Iconic rockstar Meat Loaf dies aged 74

Iconic rockstar Meat Loaf has died at the age of 74.

The Grammy winner died on Thursday night with his wife Deborah by his side, according to a statement on the singer’s official Facebook page.

The singer, whose real name is Marvin Lee Aday, was born in Dallas, Texas.

Atlanta – April 12: Singer/Songwriter Meat Loaf (Marvin Lee Aday) performs at Symphony Hall in Atlanta Georgia April 12, 1978 (Photo By Rick Diamond/Getty Images) (Getty)

“Our hearts are broken to announce that the incomparable Meat Loaf passed away tonight with his wife Deborah by his side,” said a statement on the singer’s official Facebook page.

“Daughters Pearl and Amanda and close friends have been with him throughout the last 24 hours.

“His amazing career spanned six decades that saw him sell over 100 Million albums worldwide and star in over 65 movies, including Fight Club, Focus, Rocky Horror Picture Show and Wayne’s World.

Bat Out of Hell remains one of the top 10 selling albums of all time.

“We know how much he meant to so many of you and we truly appreciate all of the love and support as we move through this time of grief in losing such an inspiring artist and beautiful man.

“We thank you for your understanding of our need for privacy at this time.
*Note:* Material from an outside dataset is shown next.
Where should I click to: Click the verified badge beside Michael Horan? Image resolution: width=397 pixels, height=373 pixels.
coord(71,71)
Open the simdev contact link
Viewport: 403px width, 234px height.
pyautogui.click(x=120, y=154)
From his heart to your souls…don’t ever stop rocking!”

Meat Loaf’s two biggest albums — 1977’s Bat out of Hell and the 1993 follow-up Bat out of Hell II: Back into Hell — produced numerous hit singles including Paradise by the Dashboard Light, Two Out of Three Ain’t Bad and I’ll Do Anything for Love (But I Won’t Do That).

Meat Loaf has also appeared in several films, including the cult classic The Rocky Horror Picture Show, and television shows.

Bat Out Of Hell singer Meat Loaf. (Facebook)

No cause or other details were given, but Aday had numerous health scares over the years.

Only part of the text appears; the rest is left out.